Both radiofrequency ablation and stereotactic body radiotherapy are effective in the treatment of inoperable, non-metastatic hepatocellular carcinoma.
Both radiofrequency ablation (RFA) and stereotactic body radiotherapy (SBRT) are effective in the treatment of inoperable, non-metastatic hepatocellular carcinoma (HCC), according to a new retrospective trial.
“SBRT is an emerging non-invasive alternative to RFA, with similar local control rates,” wrote study authors led by Mary Feng, MD, of the University of Michigan Medical Center in Ann Arbor. “Although patients with localized HCC who do not undergo surgery are typically candidates for both SBRT and RFA, there are no data comparing these modalities.”
The trial retrospectively examined outcomes of 161 non-metastatic HCC patients undergoing RFA (249 total tumors treated) and 63 patients undergoing SBRT (83 tumors treated). There were several baseline differences between the groups, including lower Child-Pugh scores (P = .003) in the SBRT group and higher alpha-fetoprotein levels in the SBRT patients. The results of the trial were published in the Journal of Clinical Oncology.

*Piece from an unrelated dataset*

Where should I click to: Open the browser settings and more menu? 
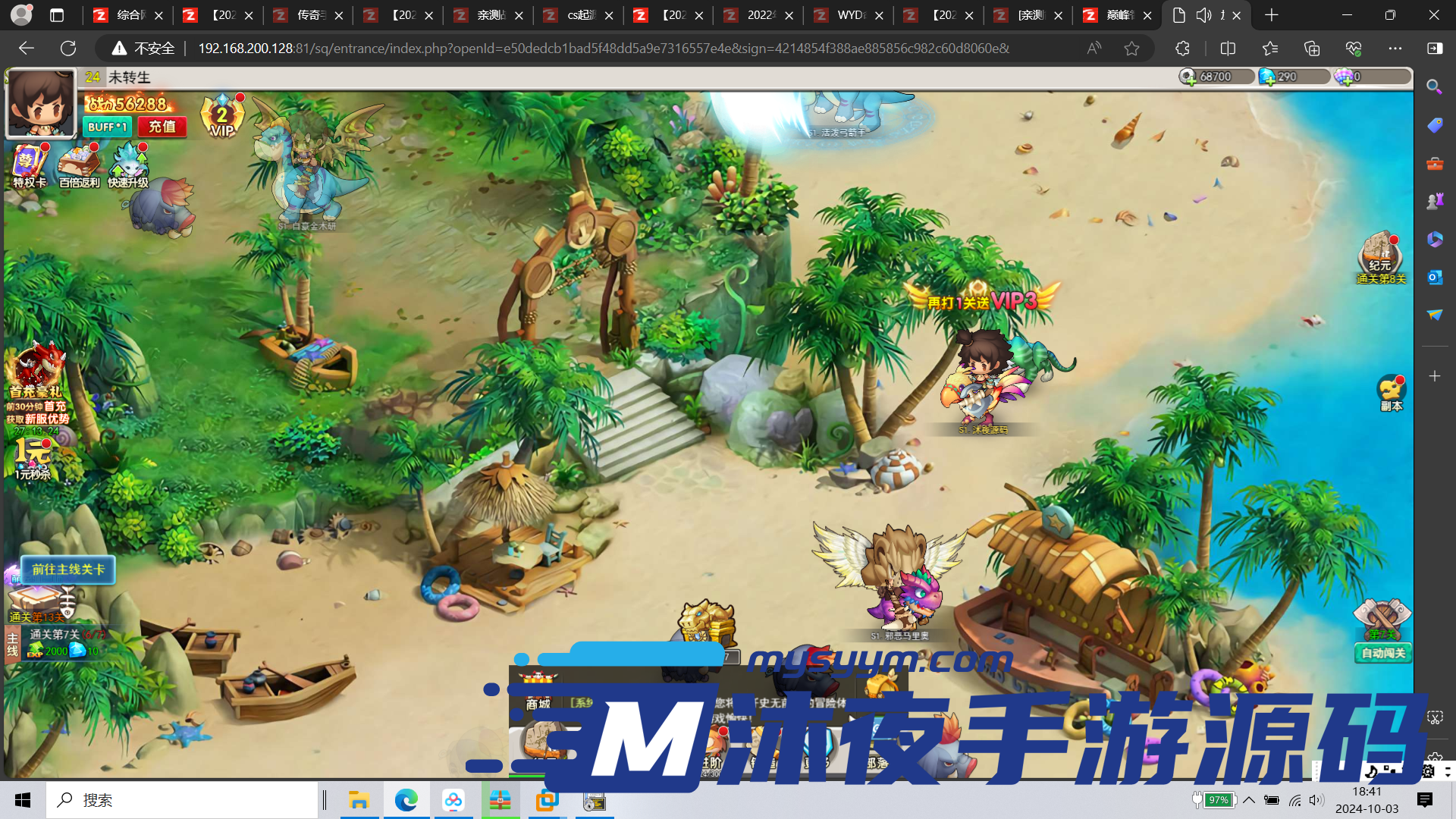tap(1395, 49)
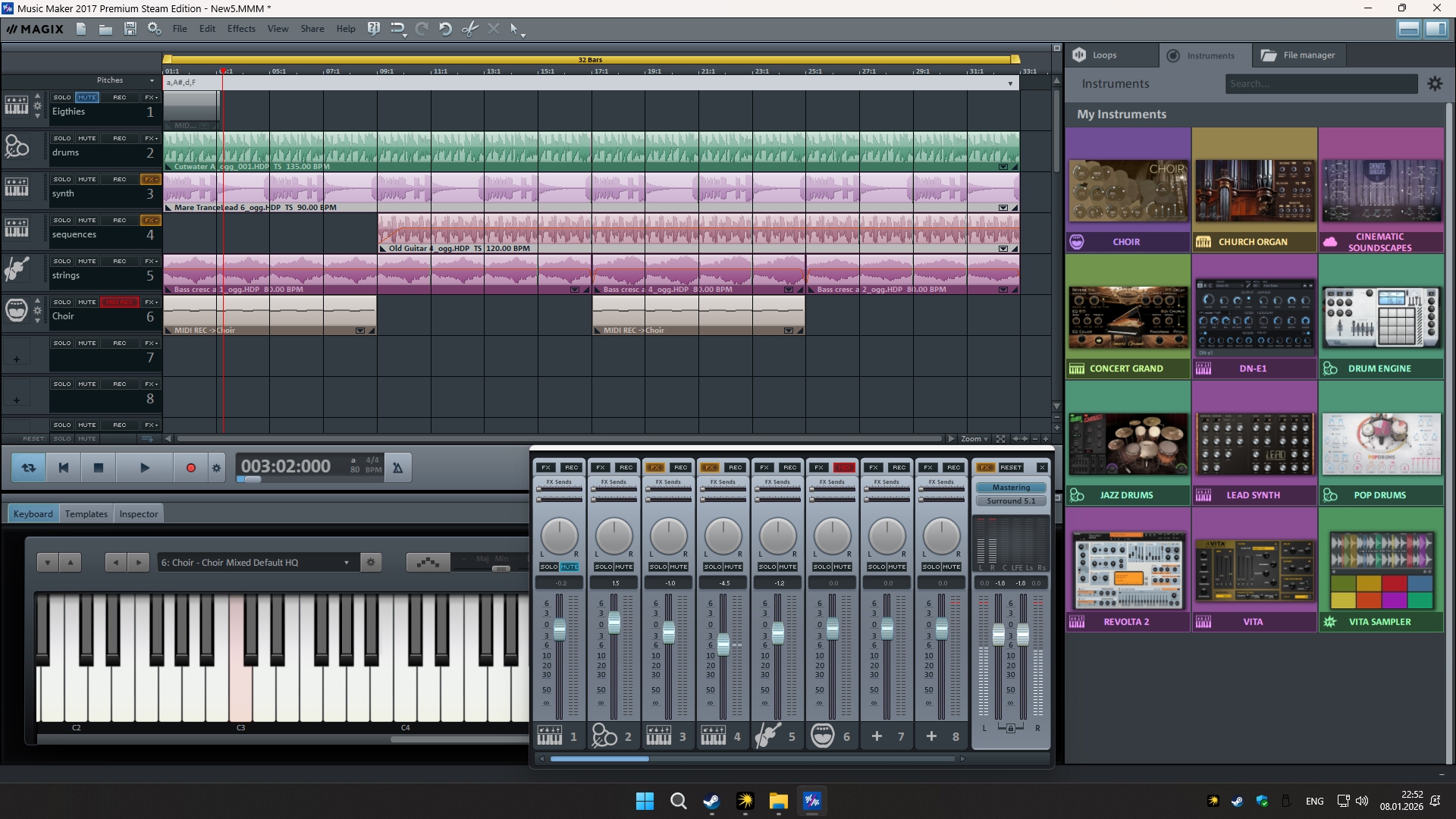Screen dimensions: 1456x819
Task: Click mixer channel 1 volume fader
Action: (x=560, y=629)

The 1-year freedom from local progression (FFLP) was 83.6% with RFA and 97.4% with SBRT. At 2 years, these rates were 80.2% and 83.8%, respectively. On univariate analysis treatment with RFA was associated with local progression, with a hazard ratio (HR) for RFA vs SBRT of 2.63 (P = .016). This held true on a multivariate analysis as well, with an HR of 3.84 (P = .002). Increasing tumor size predicted failure with RFA, but not with SBRT.
The overall survival (OS) rates were not significantly different between groups. At 1 year, the OS was 69.6% with RFA and 74.1% with SBRT; at 2 years, the rates were 52.9% and 46.3%, respectively.
There were 18 grade 3 or higher adverse events in the RFA group, representing 11% of total treatments. In the SBRT group, there were 3 such adverse events, representing 5% of treatments. There were two treatment-related deaths in the RFA group, one from hemothorax and one from gastrointestinal bleeding; there were no deaths as a consequence of SBRT.
Though the study showed better FFLP with SBRT than with RFA, the authors wrote that, “It would be incorrect to suggest that all unresectable HCCs be treated with SBRT. RFA provides excellent local control for tumors smaller than 2 cm but has difficulty controlling lesions larger than 3 cm.”
They emphasized the need for a randomized trial comparing SBRT to percutaneous ablation.